Seven studies included all patients with possible PTB [20–25, 32], five studies included patients with possible PTB who were found to have negative sputum smears [26–30], and one study specifically excluded PLWH [31]. Nine studies were performed in high-income countries. Five studies involved radiologists; two studies included pulmonologists and five studies did not report the specialty of the radiograph reader. The demographic characteristics of the patients are provided in the online supplementary material. When reported, the majority of patients were male. Eleven studies included PLWH, who represented 11–61% of eligible patients.
Excluded studies
We identified two studies that were designed with the aim of deriving a clinical–radiographic scoring system for PLWH among hospitalised patients found to be sputum smear-negative [40, 41]. Both studies satisfied the majority of our inclusion criteria, and found the presence of mediastinal adenopathy and cavities to be significantly associated with PTB in univariate analysis. However, neither of the studies derived a score for PTB. The study by Le Minor et al. [41] concluded that the “numbers were insufficient to develop a score for TB”, while the study by Davis et al. [40] stated that “after exhaustive testing, we were unable to identify any combination of factors which reliably predicted bacteriologically confirmed tuberculosis”.

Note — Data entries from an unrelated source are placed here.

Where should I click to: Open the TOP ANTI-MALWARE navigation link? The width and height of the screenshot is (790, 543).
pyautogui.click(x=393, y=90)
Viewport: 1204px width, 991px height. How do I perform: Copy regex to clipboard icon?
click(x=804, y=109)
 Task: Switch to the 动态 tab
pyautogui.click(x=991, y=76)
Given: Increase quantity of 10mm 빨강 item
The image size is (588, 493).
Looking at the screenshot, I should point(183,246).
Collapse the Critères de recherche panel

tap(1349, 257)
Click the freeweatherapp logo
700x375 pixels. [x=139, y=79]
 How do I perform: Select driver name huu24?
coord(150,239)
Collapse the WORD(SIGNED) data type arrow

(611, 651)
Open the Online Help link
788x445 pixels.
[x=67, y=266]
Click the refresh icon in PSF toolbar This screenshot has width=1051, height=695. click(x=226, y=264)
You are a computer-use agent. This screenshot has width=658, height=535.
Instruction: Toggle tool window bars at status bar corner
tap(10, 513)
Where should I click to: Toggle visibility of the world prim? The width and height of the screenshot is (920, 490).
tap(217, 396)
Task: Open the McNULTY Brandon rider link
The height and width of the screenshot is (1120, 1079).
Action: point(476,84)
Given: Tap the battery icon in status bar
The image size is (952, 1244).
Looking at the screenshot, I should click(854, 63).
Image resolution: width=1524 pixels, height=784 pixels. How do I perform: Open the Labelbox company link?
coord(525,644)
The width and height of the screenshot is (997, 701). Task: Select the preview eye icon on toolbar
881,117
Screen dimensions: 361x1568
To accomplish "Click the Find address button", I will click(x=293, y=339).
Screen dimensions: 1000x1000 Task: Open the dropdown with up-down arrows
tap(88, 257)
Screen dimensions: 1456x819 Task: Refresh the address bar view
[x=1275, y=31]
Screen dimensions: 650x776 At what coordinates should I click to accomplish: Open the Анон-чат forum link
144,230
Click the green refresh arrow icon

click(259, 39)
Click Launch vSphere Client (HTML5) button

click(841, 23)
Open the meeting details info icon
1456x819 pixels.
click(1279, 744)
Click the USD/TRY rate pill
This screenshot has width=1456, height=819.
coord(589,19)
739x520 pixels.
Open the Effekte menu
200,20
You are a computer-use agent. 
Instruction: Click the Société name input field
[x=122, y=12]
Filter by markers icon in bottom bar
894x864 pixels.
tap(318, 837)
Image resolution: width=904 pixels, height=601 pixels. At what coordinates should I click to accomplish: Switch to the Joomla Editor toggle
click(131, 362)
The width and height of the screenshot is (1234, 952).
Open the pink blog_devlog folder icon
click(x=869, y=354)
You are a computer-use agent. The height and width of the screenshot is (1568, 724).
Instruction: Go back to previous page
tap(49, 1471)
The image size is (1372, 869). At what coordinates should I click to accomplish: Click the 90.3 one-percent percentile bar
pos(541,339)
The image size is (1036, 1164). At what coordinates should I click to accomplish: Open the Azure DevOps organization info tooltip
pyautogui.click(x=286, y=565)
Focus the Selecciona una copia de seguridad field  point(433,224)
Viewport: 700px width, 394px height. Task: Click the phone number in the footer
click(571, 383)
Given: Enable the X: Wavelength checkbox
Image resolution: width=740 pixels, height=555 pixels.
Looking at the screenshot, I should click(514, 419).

We also excluded 13 studies that used automated computer-assisted diagnosis as none of these studies used culture as a reference standard, a criterion for inclusion in this review [42–54]. Five studies that involved the grading of chest radiographs were excluded, as these studies were designed to grade the severity of PTB based on the extent of abnormalities visualised on the chest radiograph and not the diagnostic accuracy of scoring systems [55–59]. We also excluded three studies that used the Chest Radiograph Reading and Recording System (CRRS) [60–62], despite these studies demonstrating the CRRS tool to have good reliability for features of PTB visualised on a chest radiograph, as these studies did not use culture as a reference standard.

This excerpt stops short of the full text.